• **Your goal**: Only the lines from the top of the data through the line with "Task: Go to Theme settings in sidebar" should be repeated, each exactly as written.

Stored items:
=== Begin Enclosure ===
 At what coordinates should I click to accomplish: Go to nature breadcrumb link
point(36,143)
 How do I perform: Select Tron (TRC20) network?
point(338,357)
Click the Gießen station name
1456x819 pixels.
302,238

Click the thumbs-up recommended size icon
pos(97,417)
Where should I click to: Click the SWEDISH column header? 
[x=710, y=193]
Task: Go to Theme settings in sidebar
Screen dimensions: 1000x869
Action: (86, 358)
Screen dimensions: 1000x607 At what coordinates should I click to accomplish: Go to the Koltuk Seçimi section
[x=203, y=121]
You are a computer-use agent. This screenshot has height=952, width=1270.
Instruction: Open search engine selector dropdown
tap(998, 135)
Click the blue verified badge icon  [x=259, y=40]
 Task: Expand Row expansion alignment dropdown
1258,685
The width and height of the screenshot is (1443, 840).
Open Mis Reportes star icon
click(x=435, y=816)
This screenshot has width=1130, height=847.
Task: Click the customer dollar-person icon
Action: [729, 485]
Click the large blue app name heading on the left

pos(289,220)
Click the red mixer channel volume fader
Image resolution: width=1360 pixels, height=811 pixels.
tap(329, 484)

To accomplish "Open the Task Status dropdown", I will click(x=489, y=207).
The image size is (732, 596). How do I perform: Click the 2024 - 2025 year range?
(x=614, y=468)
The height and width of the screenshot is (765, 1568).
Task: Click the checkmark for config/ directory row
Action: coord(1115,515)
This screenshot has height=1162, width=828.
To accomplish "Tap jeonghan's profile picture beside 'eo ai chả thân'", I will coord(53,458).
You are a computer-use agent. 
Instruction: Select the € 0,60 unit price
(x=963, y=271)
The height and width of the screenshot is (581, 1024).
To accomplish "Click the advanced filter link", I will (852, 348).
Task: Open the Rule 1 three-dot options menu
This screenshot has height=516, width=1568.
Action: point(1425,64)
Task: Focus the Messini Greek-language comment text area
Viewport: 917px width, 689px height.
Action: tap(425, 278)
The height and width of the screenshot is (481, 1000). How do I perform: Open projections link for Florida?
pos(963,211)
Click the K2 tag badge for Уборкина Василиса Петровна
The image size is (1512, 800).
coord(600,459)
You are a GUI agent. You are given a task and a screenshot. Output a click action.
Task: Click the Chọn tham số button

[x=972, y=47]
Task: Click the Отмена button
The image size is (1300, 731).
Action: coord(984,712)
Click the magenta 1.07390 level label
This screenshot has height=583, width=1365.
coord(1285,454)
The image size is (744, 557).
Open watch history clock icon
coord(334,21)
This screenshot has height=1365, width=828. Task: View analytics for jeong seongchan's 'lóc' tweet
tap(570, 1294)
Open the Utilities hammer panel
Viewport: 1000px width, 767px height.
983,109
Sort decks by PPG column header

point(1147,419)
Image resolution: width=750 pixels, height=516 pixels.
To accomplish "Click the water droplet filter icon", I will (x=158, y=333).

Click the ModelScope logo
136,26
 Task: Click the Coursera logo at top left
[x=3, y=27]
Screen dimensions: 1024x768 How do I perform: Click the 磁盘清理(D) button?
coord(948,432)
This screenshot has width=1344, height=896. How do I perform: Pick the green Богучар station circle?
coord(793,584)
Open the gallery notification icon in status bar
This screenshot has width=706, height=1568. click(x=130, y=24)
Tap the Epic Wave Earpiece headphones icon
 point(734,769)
=== End Enclosure ===
• **Problem solution**:
 At what coordinates should I click to accomplish: Go to nature breadcrumb link
point(36,143)
 How do I perform: Select Tron (TRC20) network?
point(338,357)
Click the Gießen station name
1456x819 pixels.
302,238

Click the thumbs-up recommended size icon
pos(97,417)
Where should I click to: Click the SWEDISH column header? 
[x=710, y=193]
Task: Go to Theme settings in sidebar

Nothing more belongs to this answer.